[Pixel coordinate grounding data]
>>>>>

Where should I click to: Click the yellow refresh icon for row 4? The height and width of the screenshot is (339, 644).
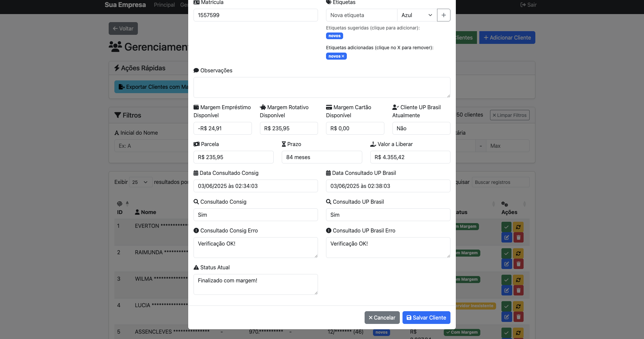(x=518, y=306)
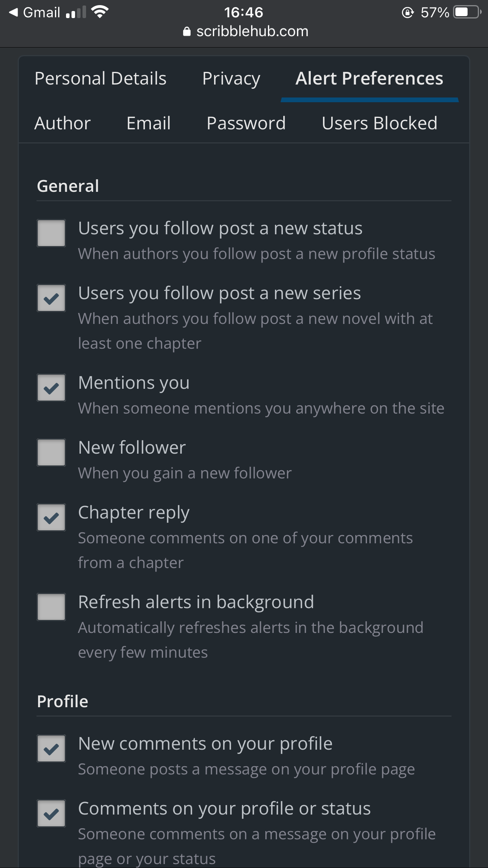Uncheck the 'Chapter reply' checkbox

point(51,517)
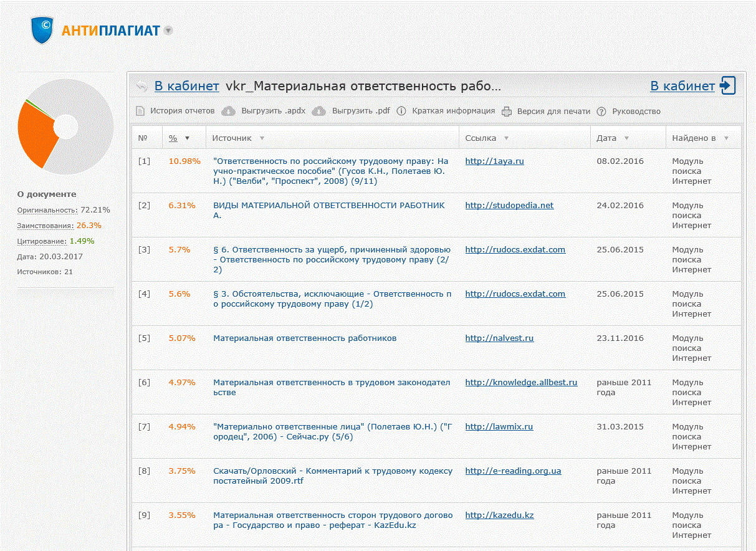
Task: Sort by the % column header
Action: 173,138
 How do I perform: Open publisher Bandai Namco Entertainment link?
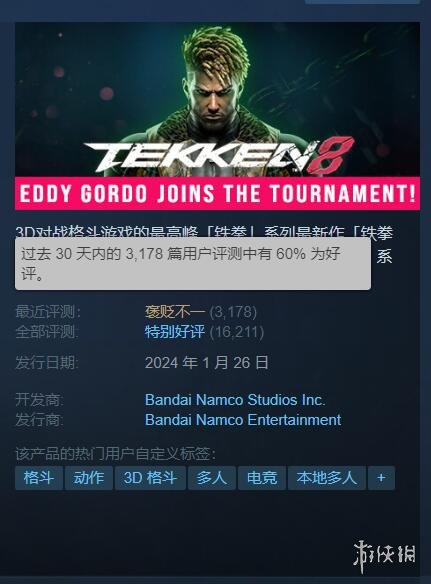coord(243,420)
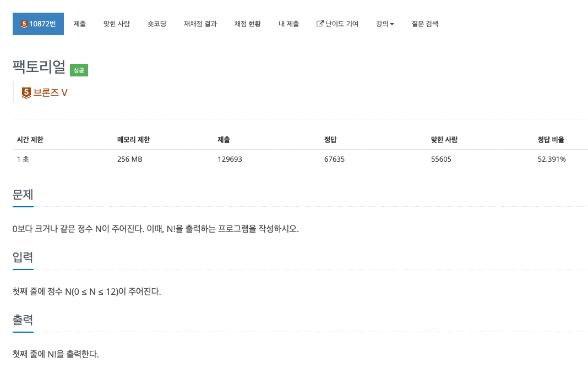The image size is (588, 369).
Task: Switch to the 숏코딩 tab
Action: pyautogui.click(x=157, y=24)
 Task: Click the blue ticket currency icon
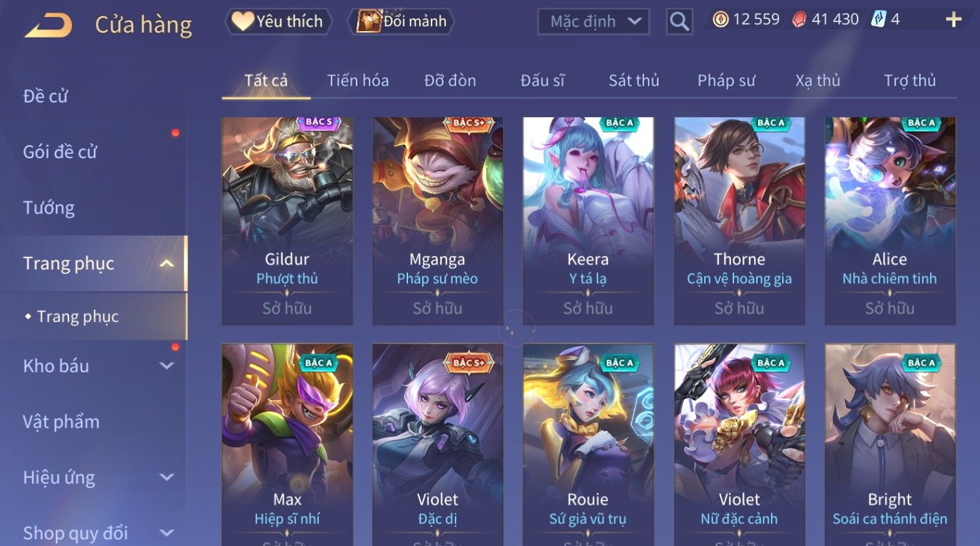tap(878, 20)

<<<<<

**YOUR OBJECTIVE**
Your task is to set down exactly the lines that run from the line holding "How do I perform: Open" through the close of the entries, including both ends. Pictures stay out.

**RESPONSE AREA**
 How do I perform: Open publisher Bandai Namco Entertainment link?
coord(243,420)
The image size is (588, 369).
Task: Switch to the 숏코딩 tab
Action: pyautogui.click(x=157, y=24)
 Task: Click the blue ticket currency icon
tap(878, 20)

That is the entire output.